Bekanntlich haben die drei bislang verfügbaren CGRP-Antagonisten unterschiedliche Angriffspunkte: Fremanezumab und Galcanezumab (Emgality®) binden direkt an das Peptid und neutralisieren es, während Erenumab (Aimovig®) am CGRP-Rezeptor angreift und diesen blockiert.
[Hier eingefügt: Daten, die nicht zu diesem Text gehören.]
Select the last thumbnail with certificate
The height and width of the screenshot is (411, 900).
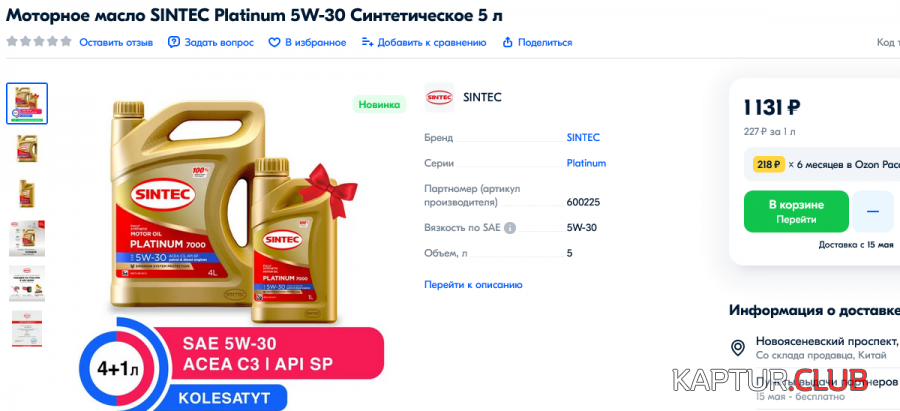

Hieraus lässt sich Fleischmann zufolge womöglich eine Überlegenheit von Fremanezumab und Galcanezumab gegenüber Erenumab ableiten, denn bei der Blockade des Rezeptors, nicht jedoch von CGRP selbst, bestehe die Möglichkeit, dass die CGRP-Spiegel steigen. Eine Analyse von Real-World-Daten, die beim Kongress der europäischen Fachgesellschaft EAN präsentiert wurde, bestätige dies: »Demnach traten Nebenwirkungen wie Obstipation unter dem CGRP-Rezeptor-Antagonisten häufiger auf als bei den Liganden-Antikörpern«, so Fleischmann.
Als stark gefäßerweiternder Botenstoff hat CGRP auch eine wichtige Funktion im kardiovaskulären System. Dr. Bianca Raffaelli von der Berliner Charité wies darauf hin, dass Migränepatienten im Vergleich zur Allgemeinbevölkerung ein 1,5-fach höheres Schlaganfall-Risiko hätten. Vor diesem Hintergrund habe man in den CGRP-Antikörper-Studien ein besonderes Augenmerk auf kardiovaskuläre Nebenwirkungen gelegt. Aktuelle Daten hätten gezeigt, dass auch bei Patienten mit entsprechenden Risikofaktoren kardiovaskuläre Nebenwirkungen unter Fremanezumab auf Placeboniveau seien, sagte Raffaelli mit Verweis auf noch unveröffentlichte Daten. Die Problematik müsse jedoch genau im Blick behalten werden. Erst kürzlich habe die US-amerikanische Zulassungsbehörde FDA die Entwicklung von Hypertonie beziehungsweise die Verschlechterung einer bereits bestehenden Hypertonie als neue Warnhinweise in die Fachinformation von Aimovig aufgenommen.